(Data records Opens)

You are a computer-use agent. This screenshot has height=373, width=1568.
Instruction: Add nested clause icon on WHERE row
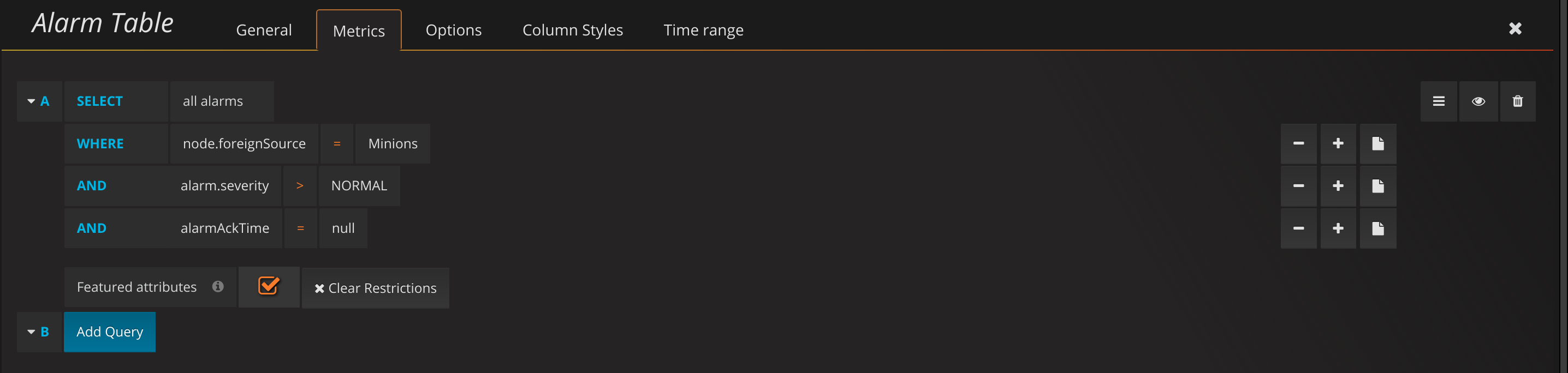tap(1378, 144)
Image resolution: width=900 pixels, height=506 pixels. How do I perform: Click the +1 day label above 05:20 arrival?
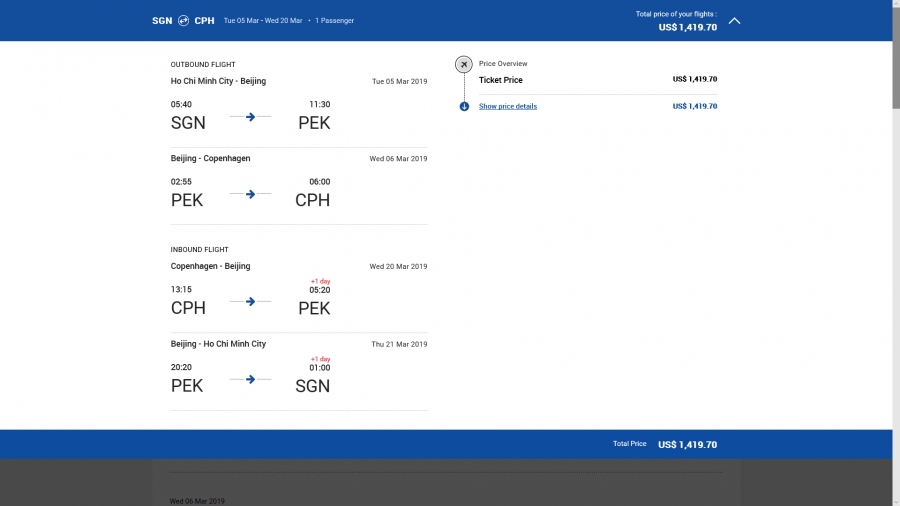coord(320,281)
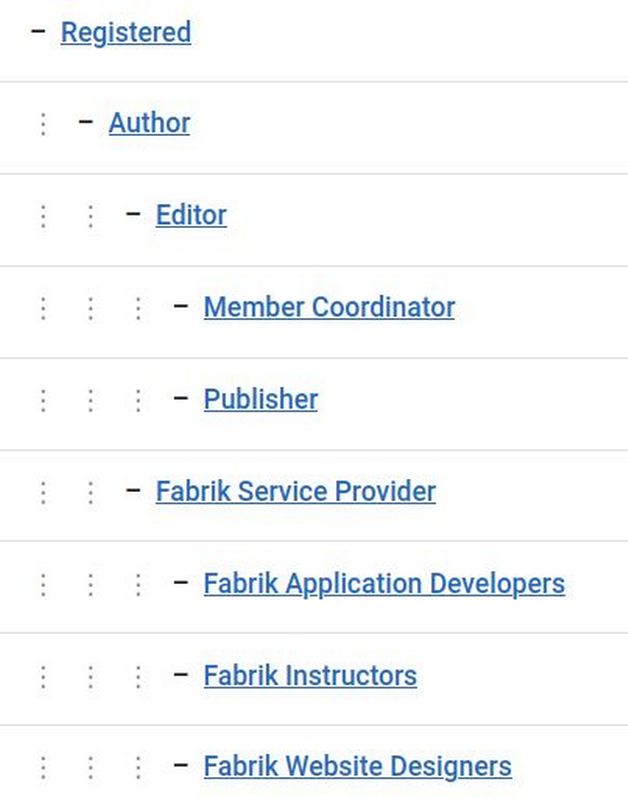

(Data records Closes)

What you have to do: The expected output is the run of lines from the one containing "Instruction: Add nested" to the last line of the listing above, both included, word for word and free of pictures.

Output:
Instruction: Add nested clause icon on WHERE row
tap(1378, 144)
Image resolution: width=900 pixels, height=506 pixels. How do I perform: Click the +1 day label above 05:20 arrival?
coord(320,281)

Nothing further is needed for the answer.